Stored dataset items
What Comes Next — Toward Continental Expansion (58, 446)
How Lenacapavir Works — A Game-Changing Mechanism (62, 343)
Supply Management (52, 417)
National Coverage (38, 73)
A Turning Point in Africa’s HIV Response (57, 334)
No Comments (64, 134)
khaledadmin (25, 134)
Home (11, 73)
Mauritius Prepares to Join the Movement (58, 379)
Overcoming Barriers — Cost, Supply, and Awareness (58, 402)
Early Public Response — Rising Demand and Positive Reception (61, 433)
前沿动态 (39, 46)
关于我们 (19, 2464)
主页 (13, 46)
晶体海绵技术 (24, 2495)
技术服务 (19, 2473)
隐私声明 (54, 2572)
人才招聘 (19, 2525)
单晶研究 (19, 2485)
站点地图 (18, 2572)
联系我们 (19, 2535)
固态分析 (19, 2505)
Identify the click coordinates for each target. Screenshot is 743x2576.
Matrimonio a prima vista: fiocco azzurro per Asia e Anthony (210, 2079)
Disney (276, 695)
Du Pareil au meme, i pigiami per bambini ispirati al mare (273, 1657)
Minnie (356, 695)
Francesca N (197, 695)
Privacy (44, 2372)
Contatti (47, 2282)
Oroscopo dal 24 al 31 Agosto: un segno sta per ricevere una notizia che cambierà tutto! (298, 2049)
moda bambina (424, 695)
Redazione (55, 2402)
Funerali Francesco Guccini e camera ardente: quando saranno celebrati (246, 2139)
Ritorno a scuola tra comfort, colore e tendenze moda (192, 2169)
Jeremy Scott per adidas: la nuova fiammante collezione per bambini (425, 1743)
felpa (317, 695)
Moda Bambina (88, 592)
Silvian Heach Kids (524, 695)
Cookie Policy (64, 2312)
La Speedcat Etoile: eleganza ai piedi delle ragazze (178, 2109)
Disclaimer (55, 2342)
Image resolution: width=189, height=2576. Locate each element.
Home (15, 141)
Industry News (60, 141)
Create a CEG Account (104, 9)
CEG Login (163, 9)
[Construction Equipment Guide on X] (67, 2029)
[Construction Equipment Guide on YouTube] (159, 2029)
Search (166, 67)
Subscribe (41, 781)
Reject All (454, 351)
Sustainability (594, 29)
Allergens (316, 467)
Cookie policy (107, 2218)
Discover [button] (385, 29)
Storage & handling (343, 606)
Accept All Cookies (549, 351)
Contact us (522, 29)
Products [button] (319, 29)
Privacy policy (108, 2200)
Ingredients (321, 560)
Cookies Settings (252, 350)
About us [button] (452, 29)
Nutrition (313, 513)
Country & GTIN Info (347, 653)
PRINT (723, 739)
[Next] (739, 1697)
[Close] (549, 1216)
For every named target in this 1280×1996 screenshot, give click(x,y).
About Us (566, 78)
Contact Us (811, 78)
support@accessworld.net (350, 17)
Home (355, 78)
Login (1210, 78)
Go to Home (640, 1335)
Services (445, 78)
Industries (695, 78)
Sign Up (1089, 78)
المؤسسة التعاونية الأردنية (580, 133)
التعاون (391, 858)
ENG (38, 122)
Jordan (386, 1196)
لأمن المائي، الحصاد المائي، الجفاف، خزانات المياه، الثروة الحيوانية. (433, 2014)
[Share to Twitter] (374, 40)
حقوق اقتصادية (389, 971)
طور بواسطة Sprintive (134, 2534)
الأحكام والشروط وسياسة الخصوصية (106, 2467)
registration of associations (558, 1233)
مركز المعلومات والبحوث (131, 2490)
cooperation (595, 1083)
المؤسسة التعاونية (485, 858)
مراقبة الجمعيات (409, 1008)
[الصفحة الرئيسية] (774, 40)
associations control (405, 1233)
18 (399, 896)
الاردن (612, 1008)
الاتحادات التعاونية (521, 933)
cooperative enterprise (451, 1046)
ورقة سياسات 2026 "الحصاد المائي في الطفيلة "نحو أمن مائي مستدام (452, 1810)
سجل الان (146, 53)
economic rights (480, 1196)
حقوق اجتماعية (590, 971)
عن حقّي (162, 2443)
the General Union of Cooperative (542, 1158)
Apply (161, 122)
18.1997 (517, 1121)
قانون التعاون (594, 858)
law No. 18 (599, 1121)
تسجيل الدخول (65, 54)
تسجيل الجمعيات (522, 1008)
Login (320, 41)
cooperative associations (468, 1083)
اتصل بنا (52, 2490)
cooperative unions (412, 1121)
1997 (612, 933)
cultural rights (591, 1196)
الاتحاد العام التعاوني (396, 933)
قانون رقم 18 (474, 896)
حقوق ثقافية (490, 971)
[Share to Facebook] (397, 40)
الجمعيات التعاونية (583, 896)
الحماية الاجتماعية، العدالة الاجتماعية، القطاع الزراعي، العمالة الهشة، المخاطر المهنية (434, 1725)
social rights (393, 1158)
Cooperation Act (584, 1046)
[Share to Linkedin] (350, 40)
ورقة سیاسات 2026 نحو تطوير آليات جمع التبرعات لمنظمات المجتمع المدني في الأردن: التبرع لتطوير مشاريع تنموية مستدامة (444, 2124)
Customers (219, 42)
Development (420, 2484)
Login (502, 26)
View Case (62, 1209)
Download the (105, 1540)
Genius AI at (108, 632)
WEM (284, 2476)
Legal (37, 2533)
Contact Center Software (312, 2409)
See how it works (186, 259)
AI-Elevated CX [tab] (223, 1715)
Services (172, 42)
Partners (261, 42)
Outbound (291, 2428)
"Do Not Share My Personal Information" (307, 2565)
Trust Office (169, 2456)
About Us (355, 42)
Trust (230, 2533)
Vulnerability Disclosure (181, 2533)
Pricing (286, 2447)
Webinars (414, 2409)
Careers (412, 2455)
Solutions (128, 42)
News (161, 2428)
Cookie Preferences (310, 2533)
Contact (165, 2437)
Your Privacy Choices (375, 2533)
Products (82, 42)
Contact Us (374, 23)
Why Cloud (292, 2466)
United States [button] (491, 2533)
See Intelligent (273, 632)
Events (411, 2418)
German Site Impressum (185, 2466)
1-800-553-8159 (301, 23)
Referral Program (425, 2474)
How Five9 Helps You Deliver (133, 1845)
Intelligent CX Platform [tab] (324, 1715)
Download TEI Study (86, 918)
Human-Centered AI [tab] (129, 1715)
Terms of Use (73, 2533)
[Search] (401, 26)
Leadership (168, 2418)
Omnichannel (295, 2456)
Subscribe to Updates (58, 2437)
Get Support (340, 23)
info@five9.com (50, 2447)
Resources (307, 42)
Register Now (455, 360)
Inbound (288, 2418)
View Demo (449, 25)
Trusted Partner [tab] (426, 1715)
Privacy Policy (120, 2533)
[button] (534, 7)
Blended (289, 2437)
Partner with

> What you are asked to do:
Starting with the line above that holds "[الصفحة الرئيسية] (774, 40)" and stopping with the line that holds "Get Support (340, 23)", reproduce each line exactly, omitting all other lines.

> Response to this exercise:
[الصفحة الرئيسية] (774, 40)
associations control (405, 1233)
18 (399, 896)
الاردن (612, 1008)
الاتحادات التعاونية (521, 933)
cooperative enterprise (451, 1046)
ورقة سياسات 2026 "الحصاد المائي في الطفيلة "نحو أمن مائي مستدام (452, 1810)
سجل الان (146, 53)
economic rights (480, 1196)
حقوق اجتماعية (590, 971)
عن حقّي (162, 2443)
the General Union of Cooperative (542, 1158)
Apply (161, 122)
18.1997 (517, 1121)
قانون التعاون (594, 858)
law No. 18 (599, 1121)
تسجيل الدخول (65, 54)
تسجيل الجمعيات (522, 1008)
Login (320, 41)
cooperative associations (468, 1083)
اتصل بنا (52, 2490)
cooperative unions (412, 1121)
1997 (612, 933)
cultural rights (591, 1196)
الاتحاد العام التعاوني (396, 933)
قانون رقم 18 (474, 896)
حقوق ثقافية (490, 971)
[Share to Facebook] (397, 40)
الجمعيات التعاونية (583, 896)
الحماية الاجتماعية، العدالة الاجتماعية، القطاع الزراعي، العمالة الهشة، المخاطر المهنية (434, 1725)
social rights (393, 1158)
Cooperation Act (584, 1046)
[Share to Linkedin] (350, 40)
ورقة سیاسات 2026 نحو تطوير آليات جمع التبرعات لمنظمات المجتمع المدني في الأردن: التبرع لتطوير مشاريع تنموية مستدامة (444, 2124)
Customers (219, 42)
Development (420, 2484)
Login (502, 26)
View Case (62, 1209)
Download the (105, 1540)
Genius AI at (108, 632)
WEM (284, 2476)
Legal (37, 2533)
Contact Center Software (312, 2409)
See how it works (186, 259)
AI-Elevated CX [tab] (223, 1715)
Services (172, 42)
Partners (261, 42)
Outbound (291, 2428)
"Do Not Share My Personal Information" (307, 2565)
Trust Office (169, 2456)
About Us (355, 42)
Trust (230, 2533)
Vulnerability Disclosure (181, 2533)
Pricing (286, 2447)
Webinars (414, 2409)
Careers (412, 2455)
Solutions (128, 42)
News (161, 2428)
Cookie Preferences (310, 2533)
Contact (165, 2437)
Your Privacy Choices (375, 2533)
Products (82, 42)
Contact Us (374, 23)
Why Cloud (292, 2466)
United States [button] (491, 2533)
See Intelligent (273, 632)
Events (411, 2418)
German Site Impressum (185, 2466)
1-800-553-8159 (301, 23)
Referral Program (425, 2474)
How Five9 Helps You Deliver (133, 1845)
Intelligent CX Platform [tab] (324, 1715)
Download TEI Study (86, 918)
Human-Centered AI [tab] (129, 1715)
Terms of Use (73, 2533)
[Search] (401, 26)
Leadership (168, 2418)
Omnichannel (295, 2456)
Subscribe to Updates (58, 2437)
Get Support (340, 23)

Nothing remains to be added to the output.